It's a good idea to print out a copy of the CorpusSearch Reference Page. You may also want to print out copies of the PPCME2 label lists.

your .cshrc file

add these lines to your .cshrc file:

prepend         PATH /pkg/java-1.2ea6/bin
setenv CLASSPATH /pkg/ling/MIDENG/PPCME2/clean_search
set mecorpus = /home/ataylor/MIDENG/PPCME2/SearchMe
set me = /home/ataylor/MIDENG/PPCME2/SearchMe
set all = /home/ataylor/MIDENG/PPCME2/SearchMe/*
alias CS 'java CorpusSearch'

The line beginning "prepend PATH" enables your account to run java programs.

The line beginning "setenv CLASSPATH" ensures that java will be able to find CorpusSearch when you call it from any directory in your account.

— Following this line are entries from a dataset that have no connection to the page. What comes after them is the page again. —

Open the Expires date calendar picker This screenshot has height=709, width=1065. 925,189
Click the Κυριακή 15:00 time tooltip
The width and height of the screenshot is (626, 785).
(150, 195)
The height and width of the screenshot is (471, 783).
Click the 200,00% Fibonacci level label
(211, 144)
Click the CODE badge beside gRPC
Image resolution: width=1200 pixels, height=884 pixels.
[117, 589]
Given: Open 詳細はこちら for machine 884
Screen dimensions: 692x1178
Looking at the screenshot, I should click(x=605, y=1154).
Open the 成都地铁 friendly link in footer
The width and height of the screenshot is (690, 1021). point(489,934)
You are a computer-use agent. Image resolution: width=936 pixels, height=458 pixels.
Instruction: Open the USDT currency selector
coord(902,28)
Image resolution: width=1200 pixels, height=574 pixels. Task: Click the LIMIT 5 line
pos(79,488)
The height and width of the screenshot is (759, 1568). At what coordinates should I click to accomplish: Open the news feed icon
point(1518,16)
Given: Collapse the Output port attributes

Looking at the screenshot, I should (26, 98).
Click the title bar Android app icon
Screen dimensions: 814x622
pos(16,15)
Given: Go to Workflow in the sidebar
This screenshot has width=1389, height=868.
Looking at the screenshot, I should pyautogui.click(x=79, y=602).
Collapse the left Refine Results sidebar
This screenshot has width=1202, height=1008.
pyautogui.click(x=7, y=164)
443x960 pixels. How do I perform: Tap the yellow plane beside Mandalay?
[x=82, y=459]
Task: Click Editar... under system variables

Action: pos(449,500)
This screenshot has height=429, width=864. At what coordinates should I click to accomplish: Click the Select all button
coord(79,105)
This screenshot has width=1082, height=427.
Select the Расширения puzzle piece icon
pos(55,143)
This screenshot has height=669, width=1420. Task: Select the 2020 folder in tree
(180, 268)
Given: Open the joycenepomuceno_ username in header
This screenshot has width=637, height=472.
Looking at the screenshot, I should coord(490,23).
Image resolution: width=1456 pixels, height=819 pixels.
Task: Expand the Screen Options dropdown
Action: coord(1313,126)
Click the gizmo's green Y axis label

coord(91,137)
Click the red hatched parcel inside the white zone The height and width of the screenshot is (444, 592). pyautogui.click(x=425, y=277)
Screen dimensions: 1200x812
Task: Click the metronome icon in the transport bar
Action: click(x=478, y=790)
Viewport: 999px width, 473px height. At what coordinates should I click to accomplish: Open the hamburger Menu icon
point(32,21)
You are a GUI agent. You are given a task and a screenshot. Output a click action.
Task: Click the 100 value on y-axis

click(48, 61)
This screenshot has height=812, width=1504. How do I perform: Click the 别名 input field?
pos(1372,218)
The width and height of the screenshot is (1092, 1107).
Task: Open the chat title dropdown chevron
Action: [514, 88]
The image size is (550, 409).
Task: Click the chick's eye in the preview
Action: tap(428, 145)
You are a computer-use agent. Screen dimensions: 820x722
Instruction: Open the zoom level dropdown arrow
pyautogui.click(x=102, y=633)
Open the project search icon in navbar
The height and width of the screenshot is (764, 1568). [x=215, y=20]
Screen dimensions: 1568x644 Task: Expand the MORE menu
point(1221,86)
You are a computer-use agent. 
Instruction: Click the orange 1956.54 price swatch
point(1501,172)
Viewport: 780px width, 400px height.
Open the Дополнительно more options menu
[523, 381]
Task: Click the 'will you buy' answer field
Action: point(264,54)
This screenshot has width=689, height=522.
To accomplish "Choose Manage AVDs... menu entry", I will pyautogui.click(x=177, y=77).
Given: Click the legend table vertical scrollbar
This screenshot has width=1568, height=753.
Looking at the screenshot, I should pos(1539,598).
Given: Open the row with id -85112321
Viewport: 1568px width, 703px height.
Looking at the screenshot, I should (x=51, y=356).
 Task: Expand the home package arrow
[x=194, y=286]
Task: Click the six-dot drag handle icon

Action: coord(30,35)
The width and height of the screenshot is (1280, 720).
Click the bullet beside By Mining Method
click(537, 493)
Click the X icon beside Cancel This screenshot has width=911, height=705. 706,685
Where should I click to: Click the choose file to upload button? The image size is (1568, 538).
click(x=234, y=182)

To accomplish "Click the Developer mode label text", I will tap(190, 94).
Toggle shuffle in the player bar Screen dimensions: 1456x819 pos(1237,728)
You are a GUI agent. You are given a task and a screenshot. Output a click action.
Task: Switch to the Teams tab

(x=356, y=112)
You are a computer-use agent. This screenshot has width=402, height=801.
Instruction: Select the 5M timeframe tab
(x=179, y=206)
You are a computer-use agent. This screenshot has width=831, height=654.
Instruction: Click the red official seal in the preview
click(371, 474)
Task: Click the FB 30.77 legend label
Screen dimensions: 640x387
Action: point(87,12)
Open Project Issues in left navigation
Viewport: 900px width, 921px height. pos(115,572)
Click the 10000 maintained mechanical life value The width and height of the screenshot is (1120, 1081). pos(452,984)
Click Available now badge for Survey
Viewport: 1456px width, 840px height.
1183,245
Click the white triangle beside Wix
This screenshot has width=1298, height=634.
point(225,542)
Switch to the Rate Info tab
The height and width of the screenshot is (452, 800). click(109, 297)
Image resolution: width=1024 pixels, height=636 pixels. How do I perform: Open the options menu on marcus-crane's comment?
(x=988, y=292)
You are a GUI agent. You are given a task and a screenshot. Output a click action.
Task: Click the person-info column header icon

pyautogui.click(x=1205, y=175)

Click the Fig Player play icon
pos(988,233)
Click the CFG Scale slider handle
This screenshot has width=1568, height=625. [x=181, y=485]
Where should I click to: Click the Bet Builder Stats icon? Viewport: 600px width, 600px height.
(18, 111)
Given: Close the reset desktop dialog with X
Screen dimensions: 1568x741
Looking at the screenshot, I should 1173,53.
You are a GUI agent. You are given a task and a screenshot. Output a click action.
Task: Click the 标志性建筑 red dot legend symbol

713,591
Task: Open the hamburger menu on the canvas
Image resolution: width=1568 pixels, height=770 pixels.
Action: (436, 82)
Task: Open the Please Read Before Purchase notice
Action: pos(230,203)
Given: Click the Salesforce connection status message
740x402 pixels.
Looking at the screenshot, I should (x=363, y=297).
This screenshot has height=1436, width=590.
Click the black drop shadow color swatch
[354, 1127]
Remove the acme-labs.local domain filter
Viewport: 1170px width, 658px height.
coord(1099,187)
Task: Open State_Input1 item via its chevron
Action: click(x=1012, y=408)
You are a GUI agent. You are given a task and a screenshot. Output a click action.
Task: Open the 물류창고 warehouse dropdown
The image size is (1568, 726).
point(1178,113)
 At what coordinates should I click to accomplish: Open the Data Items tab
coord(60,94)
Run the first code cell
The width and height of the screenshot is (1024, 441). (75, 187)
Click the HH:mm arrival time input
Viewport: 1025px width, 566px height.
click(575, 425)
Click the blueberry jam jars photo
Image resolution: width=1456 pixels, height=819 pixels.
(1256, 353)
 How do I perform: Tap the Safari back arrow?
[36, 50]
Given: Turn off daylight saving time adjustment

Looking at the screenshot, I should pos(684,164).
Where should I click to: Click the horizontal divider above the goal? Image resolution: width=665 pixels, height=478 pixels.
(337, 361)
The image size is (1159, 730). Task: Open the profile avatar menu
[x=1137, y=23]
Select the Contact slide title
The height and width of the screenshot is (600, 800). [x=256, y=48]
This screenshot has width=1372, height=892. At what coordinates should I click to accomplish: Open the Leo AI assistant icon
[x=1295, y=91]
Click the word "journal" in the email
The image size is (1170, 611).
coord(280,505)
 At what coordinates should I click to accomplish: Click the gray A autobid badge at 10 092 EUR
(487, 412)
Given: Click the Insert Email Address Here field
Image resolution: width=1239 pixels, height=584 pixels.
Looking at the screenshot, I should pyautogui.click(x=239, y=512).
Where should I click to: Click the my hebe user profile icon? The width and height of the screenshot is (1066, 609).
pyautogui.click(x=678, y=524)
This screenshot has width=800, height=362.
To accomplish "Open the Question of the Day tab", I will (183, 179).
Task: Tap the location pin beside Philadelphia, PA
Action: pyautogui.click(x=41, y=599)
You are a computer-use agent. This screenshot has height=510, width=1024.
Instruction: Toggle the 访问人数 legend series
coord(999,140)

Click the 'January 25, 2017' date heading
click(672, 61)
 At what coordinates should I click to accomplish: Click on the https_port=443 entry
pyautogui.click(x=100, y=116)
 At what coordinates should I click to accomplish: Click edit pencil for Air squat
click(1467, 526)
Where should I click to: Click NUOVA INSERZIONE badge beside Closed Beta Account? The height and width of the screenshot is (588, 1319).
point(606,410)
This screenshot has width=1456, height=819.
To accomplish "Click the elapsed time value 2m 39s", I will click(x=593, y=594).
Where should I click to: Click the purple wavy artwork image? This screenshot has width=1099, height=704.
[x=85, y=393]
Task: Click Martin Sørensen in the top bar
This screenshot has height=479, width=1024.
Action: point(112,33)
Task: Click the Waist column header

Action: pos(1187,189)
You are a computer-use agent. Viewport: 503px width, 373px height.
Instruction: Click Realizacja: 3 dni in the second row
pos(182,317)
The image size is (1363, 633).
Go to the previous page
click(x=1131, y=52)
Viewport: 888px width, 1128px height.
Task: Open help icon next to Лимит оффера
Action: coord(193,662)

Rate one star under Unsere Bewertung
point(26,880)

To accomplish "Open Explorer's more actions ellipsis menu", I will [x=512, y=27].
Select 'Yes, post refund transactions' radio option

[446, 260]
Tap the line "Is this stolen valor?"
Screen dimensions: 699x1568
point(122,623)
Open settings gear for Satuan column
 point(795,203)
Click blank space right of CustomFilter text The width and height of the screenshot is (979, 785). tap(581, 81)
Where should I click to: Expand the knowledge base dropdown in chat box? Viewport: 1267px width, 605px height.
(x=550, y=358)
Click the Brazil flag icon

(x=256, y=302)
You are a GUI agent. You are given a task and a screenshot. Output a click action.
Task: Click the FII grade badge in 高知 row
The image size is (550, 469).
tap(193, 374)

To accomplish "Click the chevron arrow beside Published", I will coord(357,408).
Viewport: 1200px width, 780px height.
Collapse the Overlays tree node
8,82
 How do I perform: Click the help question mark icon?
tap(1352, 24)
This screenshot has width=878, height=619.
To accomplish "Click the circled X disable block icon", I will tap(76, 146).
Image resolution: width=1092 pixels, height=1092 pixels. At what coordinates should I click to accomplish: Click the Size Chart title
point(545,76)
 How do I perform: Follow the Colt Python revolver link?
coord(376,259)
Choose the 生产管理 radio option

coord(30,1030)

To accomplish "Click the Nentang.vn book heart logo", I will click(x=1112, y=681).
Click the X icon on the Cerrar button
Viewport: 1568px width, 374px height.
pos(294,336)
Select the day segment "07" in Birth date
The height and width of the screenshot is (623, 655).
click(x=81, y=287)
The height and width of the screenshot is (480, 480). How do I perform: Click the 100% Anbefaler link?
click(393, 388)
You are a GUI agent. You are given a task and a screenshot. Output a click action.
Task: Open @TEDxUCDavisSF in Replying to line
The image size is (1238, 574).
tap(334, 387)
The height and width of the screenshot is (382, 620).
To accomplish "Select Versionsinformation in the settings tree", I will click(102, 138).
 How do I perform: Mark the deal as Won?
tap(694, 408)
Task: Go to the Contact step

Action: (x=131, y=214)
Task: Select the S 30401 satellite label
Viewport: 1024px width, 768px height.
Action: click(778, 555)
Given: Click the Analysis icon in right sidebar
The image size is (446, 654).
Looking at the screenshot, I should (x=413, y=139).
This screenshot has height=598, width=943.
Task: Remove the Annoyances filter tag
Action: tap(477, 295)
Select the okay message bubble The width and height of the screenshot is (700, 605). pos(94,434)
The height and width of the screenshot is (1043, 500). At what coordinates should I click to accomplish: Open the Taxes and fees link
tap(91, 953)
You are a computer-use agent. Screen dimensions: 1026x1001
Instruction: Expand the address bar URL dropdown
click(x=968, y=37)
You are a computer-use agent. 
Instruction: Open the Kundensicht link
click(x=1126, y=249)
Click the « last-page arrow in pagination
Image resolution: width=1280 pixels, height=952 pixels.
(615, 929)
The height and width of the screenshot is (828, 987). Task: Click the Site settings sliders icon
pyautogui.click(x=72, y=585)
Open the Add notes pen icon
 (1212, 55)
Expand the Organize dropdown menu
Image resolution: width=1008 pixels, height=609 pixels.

The lines beginning "set" and "alias" save typing. Instead of typing "/home/ataylor/MIDENG/PPCME2/SearchMe" (where the corpus is stored) in your java command, you can type "$me" to get the same result. Similarly, to search the entire corpus, you can type "$all" instead of typing "/home/ataylor/MIDENG/PPCME2/SearchMe/*". And to run the program you can type "CS" instead of "java CorpusSearch".

your command/output directory

Make a new directory in your account; you might call it "corpus_stuff". This directory will hold your command files (ending with ".q"), and your output files (ending with ".out").

a first command file

In your command/output directory, make a new file, named "first.q". Cut and paste this line into the file:

query:  (CP* iDominates *-LFD)

This query looks for left-dislocated constituents.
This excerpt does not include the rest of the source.